Toengoezische volkeren

Uit Wikipedia, de vrije encyclopedie

De term Toengoezische volkeren is een samenvattende naam voor bevolkingsgroepen wier voorouders Toengoezische talen spraken. Terwijl sommige etnische groepen deze talen tegenwoordig nog steeds spreken, gebruikt meer dan 90% van de bevolking van Toengoezische oorsprong Mandarijn en andere talen als Mongools en Russisch. Het totale aantal mensen dat zich identificeert als deel van de Toengoezische volkeren is ongeveer 11 miljoen. Daaronder vallen meer dan 10 miljoen Mantsjoes die bijna allemaal Mandarijn en niet Mantsjoe spreken. Naast meer dan 40.000 in Rusland (Siberië) en minder dan 2.000 in Mongolië, wonen de meesten van hen in de Volksrepubliek China.
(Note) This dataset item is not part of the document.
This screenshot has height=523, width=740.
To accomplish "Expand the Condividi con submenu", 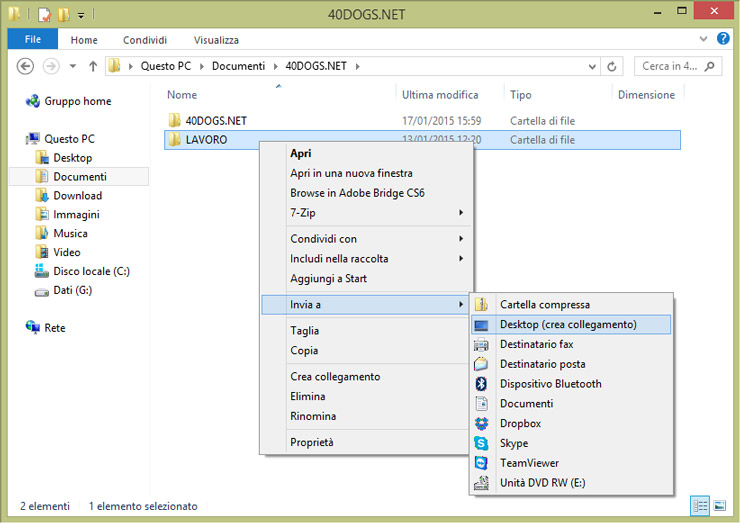I will (461, 239).
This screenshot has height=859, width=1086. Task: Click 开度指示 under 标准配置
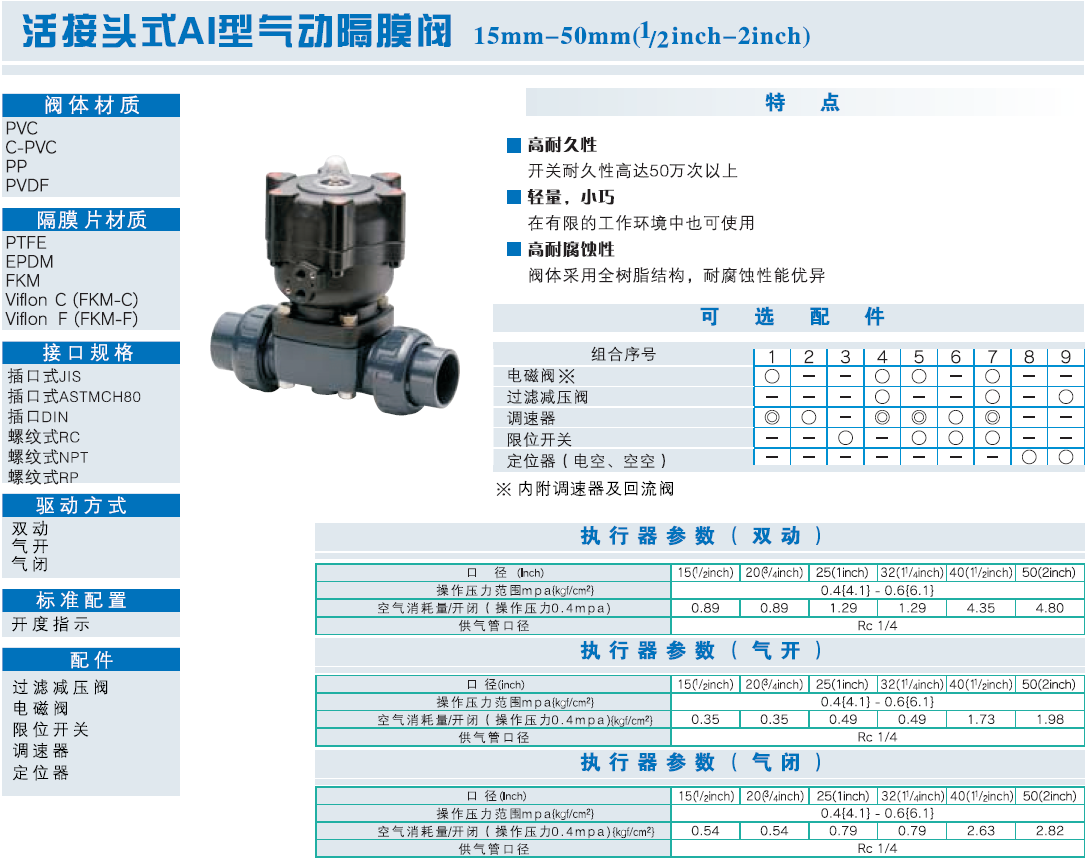(51, 624)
Huidige volkeren[bewerken | brontekst bewerken]

Het behoren tot een volk volgt in Rusland, Mongolië en China tegenwoordig vaak politieke en bestuurlijke definities die uit de 20e eeuw dateren. De culturele identiteit, taalverwantschap en het nederzettingsgebied van de verschillende groepen speelden zowel aan de Russische als de Chinese zijde een belangrijke rol in de afbakening.
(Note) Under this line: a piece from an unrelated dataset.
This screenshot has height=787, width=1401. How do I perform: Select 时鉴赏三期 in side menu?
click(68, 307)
In Rusland zijn de volgende Toengoezische "kleine volkeren van het noorden" geregistreerd:

In China zijn er de volgende nationaliteiten:

Ook in Mongolië woont een Evenkische bevolkingsgroep. Bovendien kan de oorsprong van sommige groepen van hedendaagse Mongolen (Tsaatan) worden teruggevoerd op Toengoezisch-sprekende rendiernomaden.

Historisch belangrijke volkeren en stamverbanden[bewerken | brontekst bewerken]
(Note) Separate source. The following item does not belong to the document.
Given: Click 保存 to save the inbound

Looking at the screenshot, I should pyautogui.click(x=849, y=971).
Veel van de in Chinese en Euraziatische geschiedenis belangrijke volkeren waren poly-etnisch en veeltalig.

Een Toengoezisch gevormde confederatie waren de Jurchen. Van 1114 tot 1234 regeerden ze met de Jin-dynastie over grote delen van Noord-China, waarbij hun taal als officiële ambtelijke taal gebruikt werd.

Toengoezische ruitervolkeren, soms ook wel Tataren genoemd maar niet verwant aan de Tataren van Rusland of de Mongoolse Tatar, bleven de hele middeleeuwen een politieke factor in Mantsjoerije.

In de vroegmoderne periode volgde de opkomst van de Mantsjoes, die met de Qing-dynastie van 1644 tot 1911 over heel China heersten.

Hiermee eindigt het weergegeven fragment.